Harrison confident he can return from head injury

Senior running back Isaiah?Pead has 260 rushing yards and five
touchdowns on 38 carries the past two seasons against Rutgers, when
Cincinnati scored a combined 116 points. Pead ranks third in the
Big?East in rushing yards and averages 6.0 yards per carry. – Photo by The Daily Targum

For Mark Harrison, there is no better time to return.

The junior wide receiver sat out two weeks ago against South Florida and played sparingly against Army because of lingering effects of a head injury suffered in practice.

Now he is back in time for the Rutgers football team’s battle for first place in the Big East with Cincinnati, the team he torched for 240 yards last season and four scores.

Head coach Greg Schiano said Monday he expects Harrison to be ready to play Saturday, and Harrison echoed the sentiment.

“I feel great,” he said. “I’m glad to be back out there on the field, running routes and catching balls from Chas and Nova. It feels great to be back.”

Harrison practiced sparingly leading up to last week’s game against Army, and ultimately it was a lack of practice — not his injury — that forced him into a limited role at Yankee Stadium.

He caught a 45-yard touchdown pass against West Virginia, but was relegated to the sideline in the immediate aftermath.

“It’s always frustrating when you want to do more but really can’t,” Harrison said. “You prepare all year round and only get 12 of them on the schedule. It was hard to watch, but I kept in my playbook, studied and worked on the things I knew I’d need to work on when I got back.”

Now Harrison prepares for a matchup he said has he and his teammates excited for their next game.

History is not on the Scarlet Knights’ side, as they lost each of their past five meetings with the Bearcats, but it is on Harrison’s after last year’s performance.

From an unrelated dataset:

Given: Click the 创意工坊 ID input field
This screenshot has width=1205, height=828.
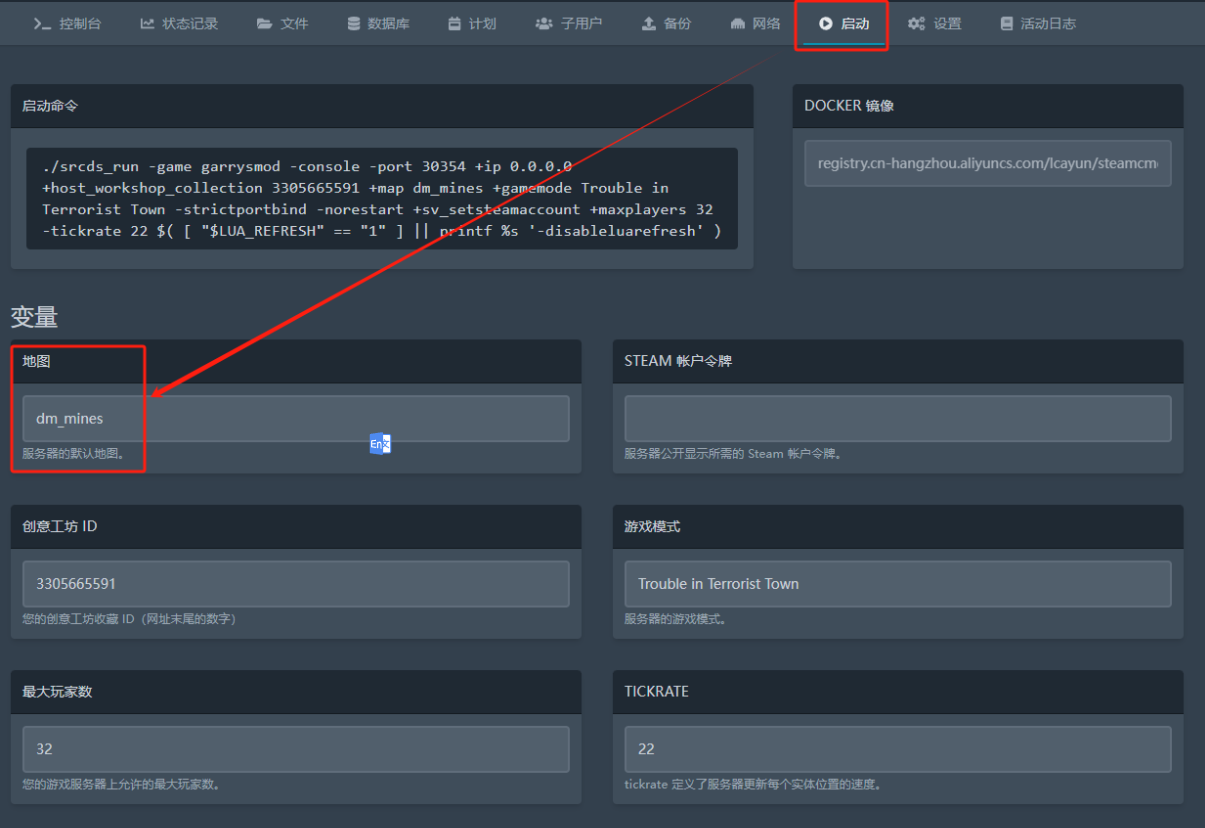Looking at the screenshot, I should point(296,584).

“Honestly, when I was out there I really didn’t think about how big it was,” he said. “I just played and took one play at a time.”

Schiano said redshirt freshman safety Rashad Knight could return Saturday after suffering a foot injury in training camp.

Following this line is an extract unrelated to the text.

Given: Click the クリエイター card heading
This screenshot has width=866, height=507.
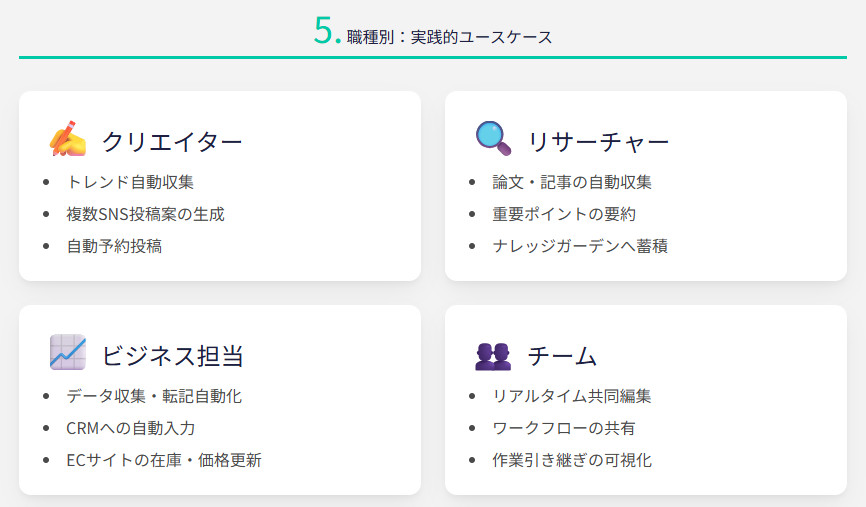Looking at the screenshot, I should click(x=172, y=142).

A four-star cornerback recruit out of Jacksonville, Fla., Knight committed to Rutgers instead of Michigan late in the recruiting process, but has yet to see the field for the Knights. Schiano said he could play special teams or in defensive subpackages, but he is most likely to debut on special teams.

“I don’t know if he’s ready yet, but he’s a good football player,” Schiano said. “You remember how excited I was about him. He’s an instinctual football player who will hit you.”

Only Bearcats running back Isaiah Pead matched Harrison’s dominant showing last season in Cincinnati, when he rushed for 213 yards and four touchdowns.

Pead carried the ball eight times for 47 yards and a touchdown as a sophomore in Piscataway, giving him a 6.67 yards-per-carry average against Rutgers.

He ranks third in the Big East in rushing yards, while Rutgers ranks last in run defense, although that is a product of facing two triple-option offense.

Still, Schiano is wary of facing Pead.

“I thought he was a good, young back when we first started playing him, but he’s a really good back now,” Schiano said. “He’s going to be a really good NFL player. He’s strong. He’s tough. He has good vision. He gets downhill. He knows when to go outside. He catches the ball well. He’s a complete player.”